The duo forms a well-tuned machine to lead the group, handling office issues with ease together that alone might have posed a challenge. For example, Cable helps Carlstrom organize the faxes and paperwork, while Carlstrom organizes the database of participants.
They still have their moments of conflict during the most stressful periods of the parade setup.
“When we turn the page of the calendar in August, we start apologizing to each other for what we’re going to say. We do get into it,” Cable said with a chuckle.
Carlstrom said her proudest moment working on the parade was two years ago, when the committee learned just weeks before the parade that the Simpson Avenue Bridge would be closed during the parade. A whirlwind re-routing effort was launched, a cooperative effort of volunteers, city and police staff.

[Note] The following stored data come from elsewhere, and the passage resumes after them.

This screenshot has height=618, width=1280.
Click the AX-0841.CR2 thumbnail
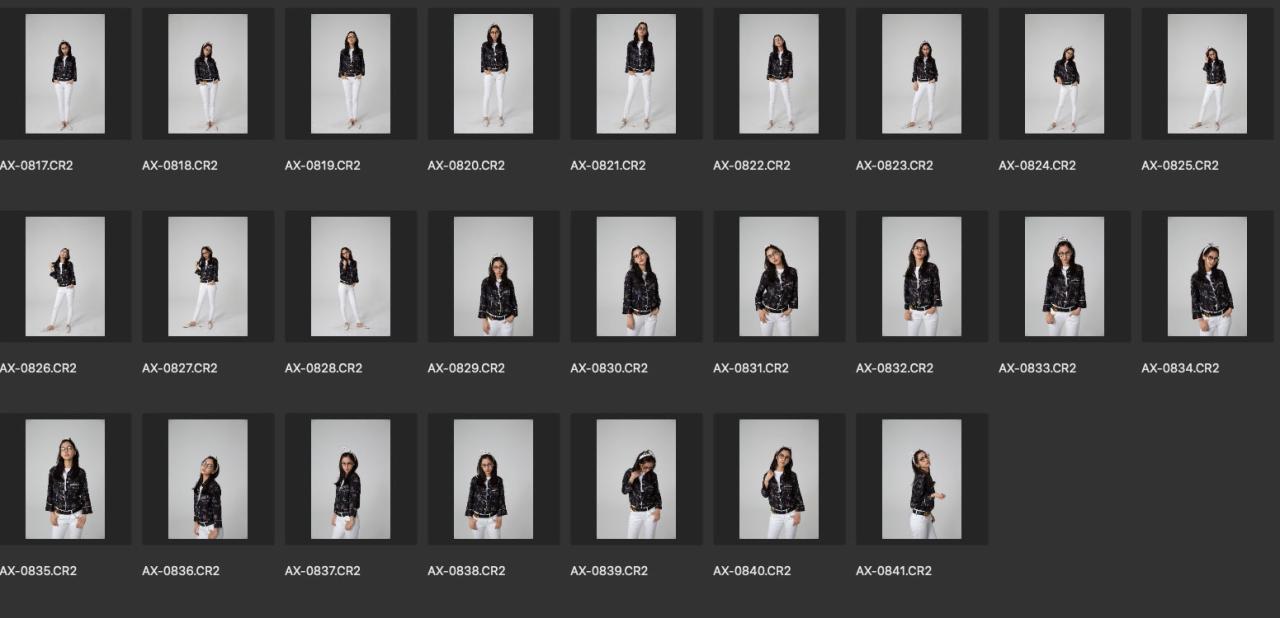921,479
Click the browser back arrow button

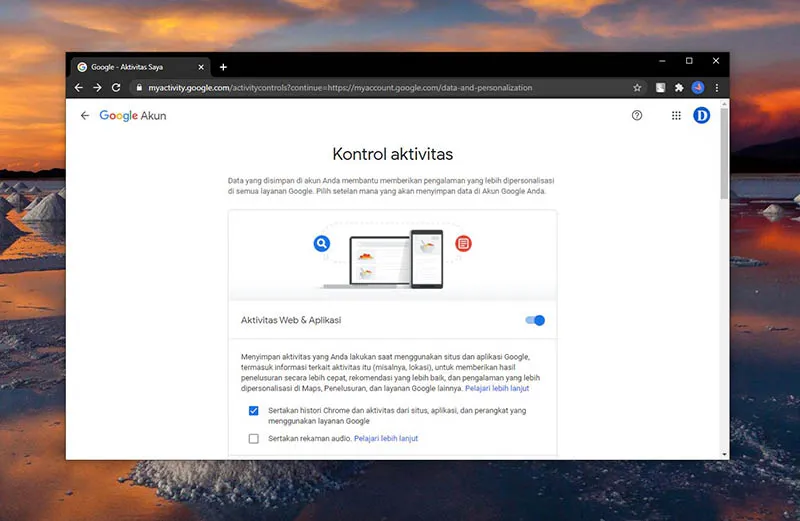click(79, 88)
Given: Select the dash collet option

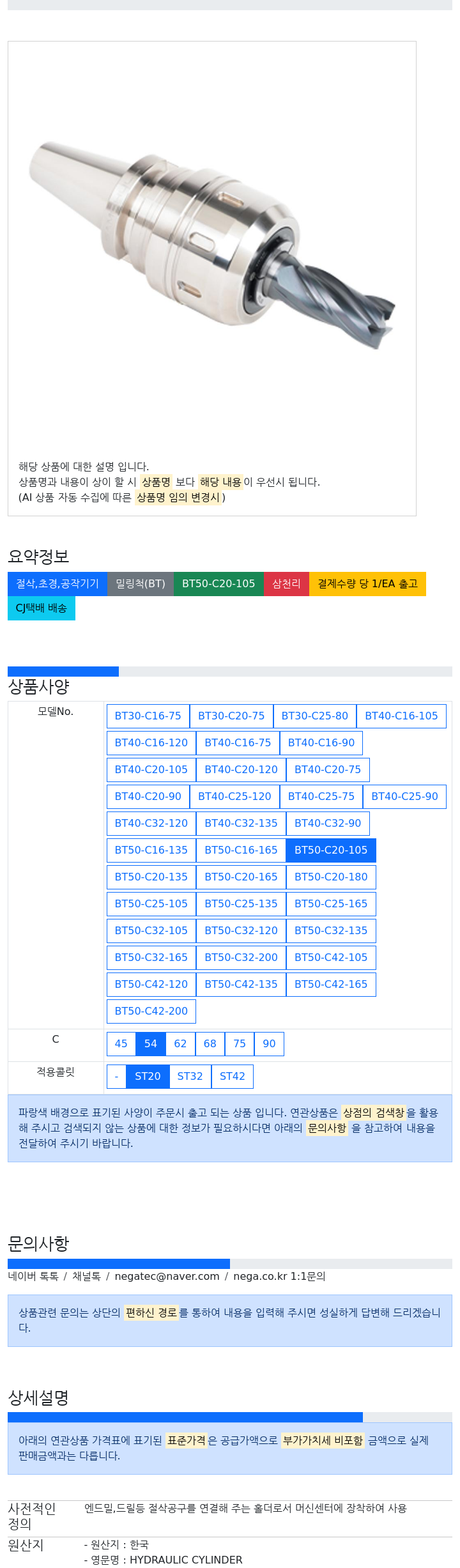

It was no small task: Some streets were too narrow for the log trucks to turn, others had power lines or other obstructions in the way of taller entries like the pirate ships. Finding one that worked on so short a timeline was a minor miracle.
“I think that was showing everyone our community works well together,” Carlstrom said.
The new route actually had several advantages over the old from the committee’s perspective, not the least of which was going from nine or 10 staging areas to only one. The change hasn’t been without controversy, with some complaining that the new route doesn’t feature downtown or simply that the traditional route has been changed.
This year, the event committee declined to provide any funding for the parade, which usually costs about $6,500 for various permits and expenses. That has added fundraising to the lists of challenges of parade setup. They may not be able to make the usual donations to youth organizations who march in the parade.
For Carlstrom and Cable’s part, they have done their best to mitigate any issues caused by the new route, including announcing any sales or promotions held by downtown businesses during the parade. To them, the parade is about more than a route.
“It’s everyone’s day. It’s not the parade’s day, it’s not the event’s day, it’s the city of Hoquiam opening up and welcoming you in,” Cable said.
Last year, more than 400 people visited the Hoquiam Library during Loggers Playday, and others patronized businesses all over the city, Carlstrom said.
“This is our day to shine,” she said.
Loggers Playday events take place Saturday, Sept. 8. The day kicks off with a pancake feed hosted by the Rotary Club, vendors are open from 10 a.m. to 4 p.m., and the parade starts at noon. There are more than 100 entries and it usually runs about 2 1/2 hours. The ever-popular Loggers Show starts at 6 p.m. at Olympic Stadium, and is followed by fireworks.